== TASK ITEM ==
Beneath this line is the data. Output exactly the lines from the line with "This screenshot has width=1930, height=1137." to the line with "Expand the Rubrique dropdown", both ends included, and nothing more.

== EXERCISE DATA ==
════

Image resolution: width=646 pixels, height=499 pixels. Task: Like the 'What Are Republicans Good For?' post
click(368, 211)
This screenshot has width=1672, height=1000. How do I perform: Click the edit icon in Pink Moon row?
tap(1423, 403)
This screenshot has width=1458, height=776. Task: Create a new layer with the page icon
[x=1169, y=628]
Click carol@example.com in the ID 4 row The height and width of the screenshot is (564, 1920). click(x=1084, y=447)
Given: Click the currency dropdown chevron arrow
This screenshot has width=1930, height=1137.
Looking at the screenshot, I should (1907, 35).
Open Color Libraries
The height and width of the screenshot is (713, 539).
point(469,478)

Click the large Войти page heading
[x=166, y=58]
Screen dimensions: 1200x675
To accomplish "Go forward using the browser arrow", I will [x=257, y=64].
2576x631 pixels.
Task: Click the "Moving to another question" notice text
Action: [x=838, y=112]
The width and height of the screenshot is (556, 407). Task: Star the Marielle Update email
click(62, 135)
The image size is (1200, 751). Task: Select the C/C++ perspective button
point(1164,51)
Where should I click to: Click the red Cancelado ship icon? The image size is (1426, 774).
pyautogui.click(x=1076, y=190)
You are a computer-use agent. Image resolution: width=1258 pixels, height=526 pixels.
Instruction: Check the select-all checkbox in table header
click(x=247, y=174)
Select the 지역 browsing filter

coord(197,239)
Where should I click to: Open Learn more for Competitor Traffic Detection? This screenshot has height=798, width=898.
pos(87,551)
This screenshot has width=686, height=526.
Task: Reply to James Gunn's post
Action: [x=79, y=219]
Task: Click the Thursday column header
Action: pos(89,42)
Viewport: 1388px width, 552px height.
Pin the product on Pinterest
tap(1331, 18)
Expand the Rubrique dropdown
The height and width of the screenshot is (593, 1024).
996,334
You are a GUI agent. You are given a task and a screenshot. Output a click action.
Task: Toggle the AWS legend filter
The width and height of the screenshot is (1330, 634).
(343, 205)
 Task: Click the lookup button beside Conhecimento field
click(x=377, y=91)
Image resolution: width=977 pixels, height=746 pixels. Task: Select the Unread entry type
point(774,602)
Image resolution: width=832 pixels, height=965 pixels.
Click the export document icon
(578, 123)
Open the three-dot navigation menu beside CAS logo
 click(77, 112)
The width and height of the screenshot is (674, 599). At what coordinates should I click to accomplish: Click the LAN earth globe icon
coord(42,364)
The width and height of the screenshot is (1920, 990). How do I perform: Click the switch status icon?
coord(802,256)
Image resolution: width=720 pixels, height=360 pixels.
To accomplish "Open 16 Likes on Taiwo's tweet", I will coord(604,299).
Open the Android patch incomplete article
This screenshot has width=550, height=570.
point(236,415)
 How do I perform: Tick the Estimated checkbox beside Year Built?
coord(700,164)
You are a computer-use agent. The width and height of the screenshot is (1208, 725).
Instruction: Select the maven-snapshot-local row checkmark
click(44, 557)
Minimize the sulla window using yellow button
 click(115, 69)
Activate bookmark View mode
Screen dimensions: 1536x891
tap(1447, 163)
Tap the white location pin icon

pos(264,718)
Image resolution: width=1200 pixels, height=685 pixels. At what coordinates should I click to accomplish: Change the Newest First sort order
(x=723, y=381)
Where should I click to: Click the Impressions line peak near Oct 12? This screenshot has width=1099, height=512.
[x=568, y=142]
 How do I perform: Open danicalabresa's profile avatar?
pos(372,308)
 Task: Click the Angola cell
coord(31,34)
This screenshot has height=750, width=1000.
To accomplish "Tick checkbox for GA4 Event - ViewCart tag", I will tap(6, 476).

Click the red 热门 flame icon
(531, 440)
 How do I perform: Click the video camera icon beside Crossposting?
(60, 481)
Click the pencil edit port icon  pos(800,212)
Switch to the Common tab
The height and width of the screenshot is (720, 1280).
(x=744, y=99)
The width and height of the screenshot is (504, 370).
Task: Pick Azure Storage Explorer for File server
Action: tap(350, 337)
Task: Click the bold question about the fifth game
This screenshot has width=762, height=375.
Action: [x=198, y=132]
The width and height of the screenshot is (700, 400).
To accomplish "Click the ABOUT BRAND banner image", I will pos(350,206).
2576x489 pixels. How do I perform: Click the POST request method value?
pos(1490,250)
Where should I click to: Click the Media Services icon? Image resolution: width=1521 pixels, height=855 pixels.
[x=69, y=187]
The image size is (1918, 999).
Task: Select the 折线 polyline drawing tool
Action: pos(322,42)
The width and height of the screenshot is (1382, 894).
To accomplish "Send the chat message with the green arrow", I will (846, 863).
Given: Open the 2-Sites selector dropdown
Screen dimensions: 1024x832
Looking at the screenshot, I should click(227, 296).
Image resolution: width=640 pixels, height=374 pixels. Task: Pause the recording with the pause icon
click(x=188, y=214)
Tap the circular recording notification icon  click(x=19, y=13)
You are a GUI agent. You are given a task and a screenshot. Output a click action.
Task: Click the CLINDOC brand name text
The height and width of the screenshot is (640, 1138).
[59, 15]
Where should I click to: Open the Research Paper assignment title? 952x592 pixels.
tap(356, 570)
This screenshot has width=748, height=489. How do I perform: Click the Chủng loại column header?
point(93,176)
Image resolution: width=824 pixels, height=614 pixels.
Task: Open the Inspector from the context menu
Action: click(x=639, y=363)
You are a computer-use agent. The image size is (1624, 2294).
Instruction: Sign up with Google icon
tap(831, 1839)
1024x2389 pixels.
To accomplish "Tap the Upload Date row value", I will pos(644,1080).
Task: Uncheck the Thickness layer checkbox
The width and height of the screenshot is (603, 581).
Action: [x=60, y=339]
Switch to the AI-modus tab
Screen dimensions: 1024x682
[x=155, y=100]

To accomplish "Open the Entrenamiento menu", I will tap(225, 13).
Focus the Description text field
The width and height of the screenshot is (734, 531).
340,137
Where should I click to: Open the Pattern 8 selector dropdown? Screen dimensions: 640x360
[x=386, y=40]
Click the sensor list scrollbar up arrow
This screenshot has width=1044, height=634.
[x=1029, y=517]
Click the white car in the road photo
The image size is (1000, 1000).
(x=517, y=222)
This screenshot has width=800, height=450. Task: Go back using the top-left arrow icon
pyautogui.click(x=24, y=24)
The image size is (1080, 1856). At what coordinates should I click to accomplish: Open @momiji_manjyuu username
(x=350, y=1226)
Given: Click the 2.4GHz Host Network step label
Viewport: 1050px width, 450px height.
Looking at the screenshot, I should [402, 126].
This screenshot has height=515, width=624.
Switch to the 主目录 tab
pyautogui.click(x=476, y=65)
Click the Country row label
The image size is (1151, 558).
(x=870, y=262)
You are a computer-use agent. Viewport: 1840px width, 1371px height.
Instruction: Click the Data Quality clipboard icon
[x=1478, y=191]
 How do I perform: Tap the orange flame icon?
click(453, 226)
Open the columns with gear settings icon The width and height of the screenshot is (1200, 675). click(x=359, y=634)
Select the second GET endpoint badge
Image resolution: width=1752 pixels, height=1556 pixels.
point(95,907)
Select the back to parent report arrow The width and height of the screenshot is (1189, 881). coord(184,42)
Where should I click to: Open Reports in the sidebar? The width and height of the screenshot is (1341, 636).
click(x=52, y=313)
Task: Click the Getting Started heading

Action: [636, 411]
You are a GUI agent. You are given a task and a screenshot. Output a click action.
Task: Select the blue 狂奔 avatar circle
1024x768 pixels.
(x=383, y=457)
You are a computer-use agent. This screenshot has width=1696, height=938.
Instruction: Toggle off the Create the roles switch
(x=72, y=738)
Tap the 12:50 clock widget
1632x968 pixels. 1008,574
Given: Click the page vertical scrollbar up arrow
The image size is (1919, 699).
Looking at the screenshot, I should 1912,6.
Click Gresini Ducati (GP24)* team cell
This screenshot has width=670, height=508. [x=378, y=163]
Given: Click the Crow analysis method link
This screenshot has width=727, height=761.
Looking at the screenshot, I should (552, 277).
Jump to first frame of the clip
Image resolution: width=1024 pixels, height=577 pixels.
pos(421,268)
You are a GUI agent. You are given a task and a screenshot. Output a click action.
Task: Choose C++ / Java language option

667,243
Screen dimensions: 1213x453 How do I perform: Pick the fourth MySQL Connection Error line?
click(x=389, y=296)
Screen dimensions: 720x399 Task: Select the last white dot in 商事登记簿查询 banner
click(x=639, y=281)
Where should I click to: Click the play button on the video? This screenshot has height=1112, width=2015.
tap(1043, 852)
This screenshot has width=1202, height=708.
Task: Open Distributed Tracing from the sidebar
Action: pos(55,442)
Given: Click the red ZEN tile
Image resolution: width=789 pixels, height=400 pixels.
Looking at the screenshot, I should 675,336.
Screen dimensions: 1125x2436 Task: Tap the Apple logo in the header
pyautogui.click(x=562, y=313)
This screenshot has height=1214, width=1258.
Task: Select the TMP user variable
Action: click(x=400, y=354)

════

== RESPONSE BELOW ==
This screenshot has width=1930, height=1137.
Looking at the screenshot, I should (1907, 35).
Open Color Libraries
The height and width of the screenshot is (713, 539).
point(469,478)

Click the large Войти page heading
[x=166, y=58]
Screen dimensions: 1200x675
To accomplish "Go forward using the browser arrow", I will [x=257, y=64].
2576x631 pixels.
Task: Click the "Moving to another question" notice text
Action: [x=838, y=112]
The width and height of the screenshot is (556, 407). Task: Star the Marielle Update email
click(62, 135)
The image size is (1200, 751). Task: Select the C/C++ perspective button
point(1164,51)
Where should I click to: Click the red Cancelado ship icon? The image size is (1426, 774).
pyautogui.click(x=1076, y=190)
You are a computer-use agent. Image resolution: width=1258 pixels, height=526 pixels.
Instruction: Check the select-all checkbox in table header
click(x=247, y=174)
Select the 지역 browsing filter

coord(197,239)
Where should I click to: Open Learn more for Competitor Traffic Detection? This screenshot has height=798, width=898.
pos(87,551)
This screenshot has width=686, height=526.
Task: Reply to James Gunn's post
Action: [x=79, y=219]
Task: Click the Thursday column header
Action: pos(89,42)
Viewport: 1388px width, 552px height.
Pin the product on Pinterest
tap(1331, 18)
Expand the Rubrique dropdown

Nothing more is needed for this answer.